#### Information shown ####

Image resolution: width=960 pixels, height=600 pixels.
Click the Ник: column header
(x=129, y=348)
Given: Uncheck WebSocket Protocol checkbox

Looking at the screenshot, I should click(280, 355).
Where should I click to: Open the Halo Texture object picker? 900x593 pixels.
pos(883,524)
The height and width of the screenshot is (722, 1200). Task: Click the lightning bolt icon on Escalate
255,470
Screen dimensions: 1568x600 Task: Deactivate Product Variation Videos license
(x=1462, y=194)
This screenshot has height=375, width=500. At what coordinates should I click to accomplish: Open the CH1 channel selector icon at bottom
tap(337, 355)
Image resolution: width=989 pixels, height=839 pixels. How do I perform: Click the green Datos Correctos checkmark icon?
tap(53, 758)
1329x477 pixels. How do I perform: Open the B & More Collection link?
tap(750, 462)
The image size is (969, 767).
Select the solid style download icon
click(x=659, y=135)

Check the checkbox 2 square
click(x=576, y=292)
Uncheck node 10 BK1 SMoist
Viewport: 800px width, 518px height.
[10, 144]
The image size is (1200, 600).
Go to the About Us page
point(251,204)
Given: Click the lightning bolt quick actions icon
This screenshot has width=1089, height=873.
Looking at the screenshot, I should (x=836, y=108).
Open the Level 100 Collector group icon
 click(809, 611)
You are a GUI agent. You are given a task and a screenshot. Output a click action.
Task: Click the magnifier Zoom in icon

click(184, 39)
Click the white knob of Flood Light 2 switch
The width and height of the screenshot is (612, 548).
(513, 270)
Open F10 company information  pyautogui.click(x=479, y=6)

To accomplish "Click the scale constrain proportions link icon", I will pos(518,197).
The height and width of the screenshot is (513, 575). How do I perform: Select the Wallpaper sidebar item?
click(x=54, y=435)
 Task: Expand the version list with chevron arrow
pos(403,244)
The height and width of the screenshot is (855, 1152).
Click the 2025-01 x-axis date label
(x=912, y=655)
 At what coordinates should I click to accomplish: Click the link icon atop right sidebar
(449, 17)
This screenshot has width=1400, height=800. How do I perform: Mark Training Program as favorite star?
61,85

####

| Prompt |
The entries above are to be copied word for word.

| Solution for this exercise |
Image resolution: width=960 pixels, height=600 pixels.
Click the Ник: column header
(x=129, y=348)
Given: Uncheck WebSocket Protocol checkbox

Looking at the screenshot, I should click(280, 355).
Where should I click to: Open the Halo Texture object picker? 900x593 pixels.
pos(883,524)
The height and width of the screenshot is (722, 1200). Task: Click the lightning bolt icon on Escalate
255,470
Screen dimensions: 1568x600 Task: Deactivate Product Variation Videos license
(x=1462, y=194)
This screenshot has height=375, width=500. At what coordinates should I click to accomplish: Open the CH1 channel selector icon at bottom
tap(337, 355)
Image resolution: width=989 pixels, height=839 pixels. How do I perform: Click the green Datos Correctos checkmark icon?
tap(53, 758)
1329x477 pixels. How do I perform: Open the B & More Collection link?
tap(750, 462)
The image size is (969, 767).
Select the solid style download icon
click(x=659, y=135)

Check the checkbox 2 square
click(x=576, y=292)
Uncheck node 10 BK1 SMoist
Viewport: 800px width, 518px height.
[10, 144]
The image size is (1200, 600).
Go to the About Us page
point(251,204)
Given: Click the lightning bolt quick actions icon
This screenshot has width=1089, height=873.
Looking at the screenshot, I should (x=836, y=108).
Open the Level 100 Collector group icon
 click(809, 611)
You are a GUI agent. You are given a task and a screenshot. Output a click action.
Task: Click the magnifier Zoom in icon

click(184, 39)
Click the white knob of Flood Light 2 switch
The width and height of the screenshot is (612, 548).
(513, 270)
Open F10 company information  pyautogui.click(x=479, y=6)

To accomplish "Click the scale constrain proportions link icon", I will pos(518,197).
The height and width of the screenshot is (513, 575). How do I perform: Select the Wallpaper sidebar item?
click(x=54, y=435)
 Task: Expand the version list with chevron arrow
pos(403,244)
The height and width of the screenshot is (855, 1152).
Click the 2025-01 x-axis date label
(x=912, y=655)
 At what coordinates should I click to accomplish: Click the link icon atop right sidebar
(449, 17)
This screenshot has width=1400, height=800. How do I perform: Mark Training Program as favorite star?
61,85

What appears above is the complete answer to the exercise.